§ Problem to solve:
Please set down only the lines from the one containing "You are a GUI" through the end of the entries below, exactly, minus any pictures.

§ Records for this exercise:
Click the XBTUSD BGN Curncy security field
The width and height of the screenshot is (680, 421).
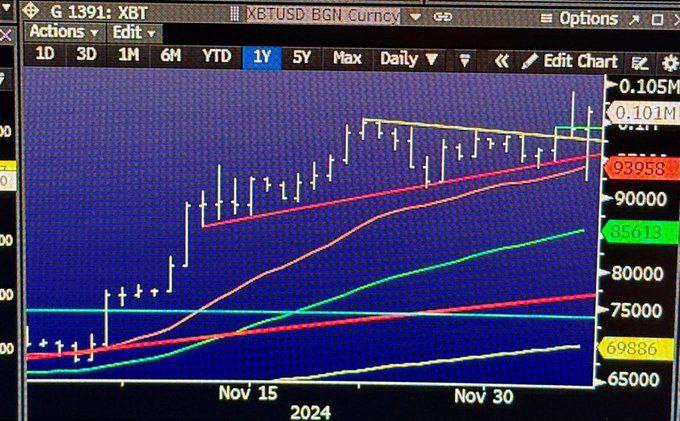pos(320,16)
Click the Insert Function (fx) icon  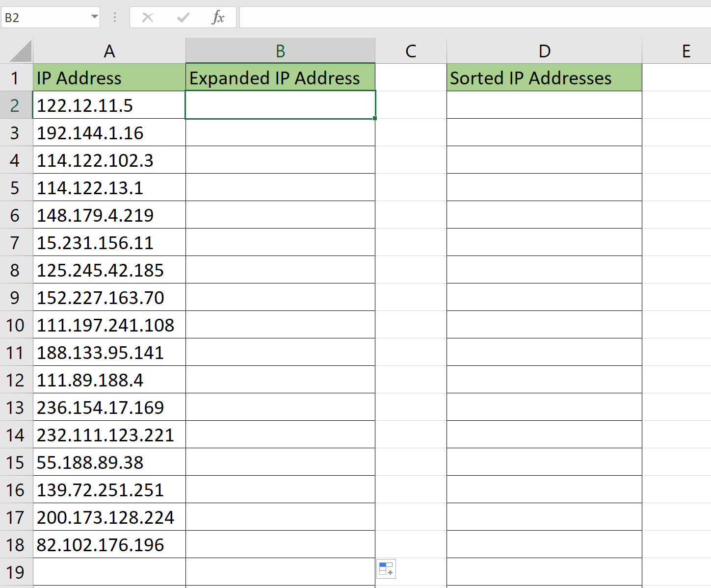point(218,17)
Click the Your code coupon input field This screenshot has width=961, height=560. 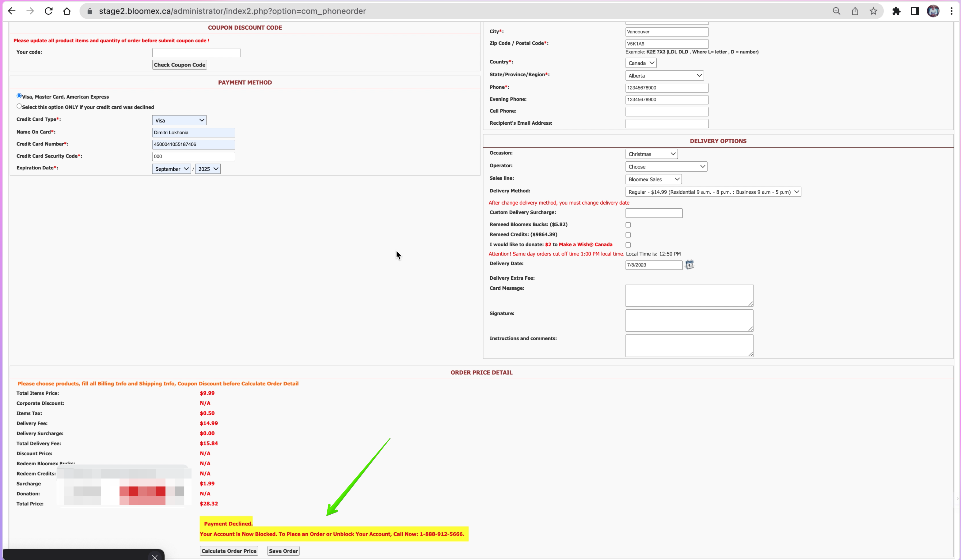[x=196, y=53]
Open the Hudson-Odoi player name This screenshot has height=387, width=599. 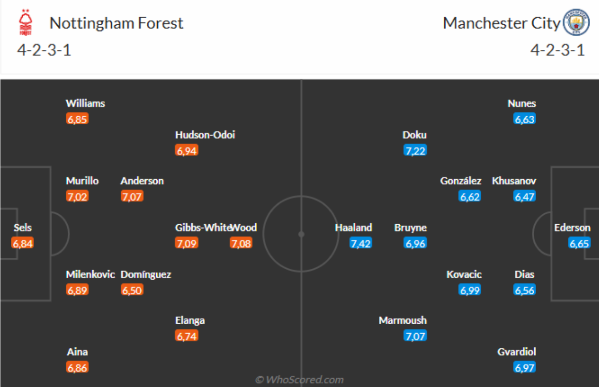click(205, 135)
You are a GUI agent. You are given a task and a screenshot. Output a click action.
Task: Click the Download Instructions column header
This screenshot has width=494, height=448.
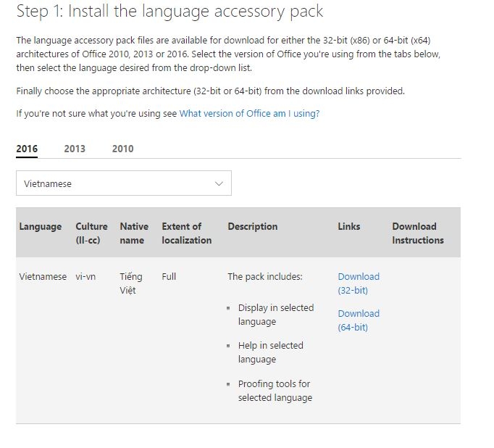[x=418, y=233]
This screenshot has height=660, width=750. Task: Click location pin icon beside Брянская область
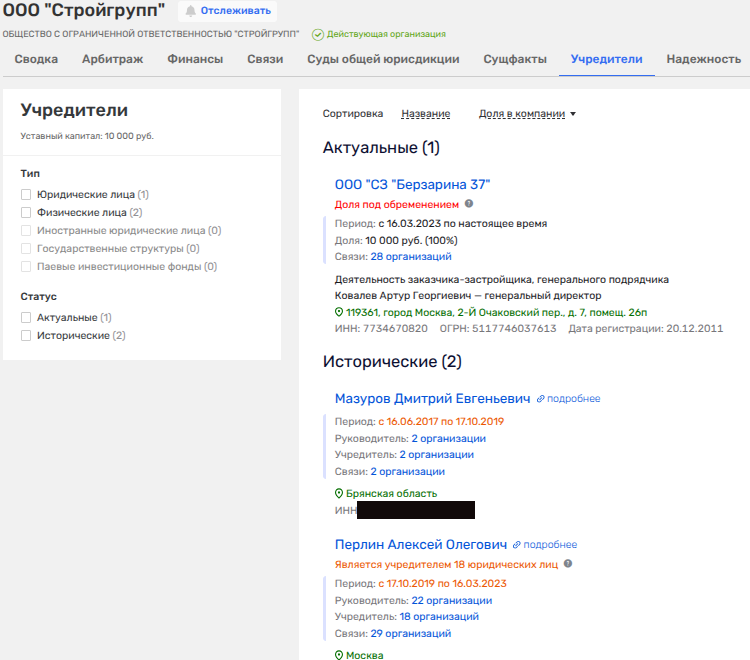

§ Exercise answer:
You are a GUI agent. You are given a task and a screenshot. Output a click action.
Task: Click the Download Instructions column header
This screenshot has width=494, height=448.
[x=418, y=233]
This screenshot has height=660, width=750. Task: Click location pin icon beside Брянская область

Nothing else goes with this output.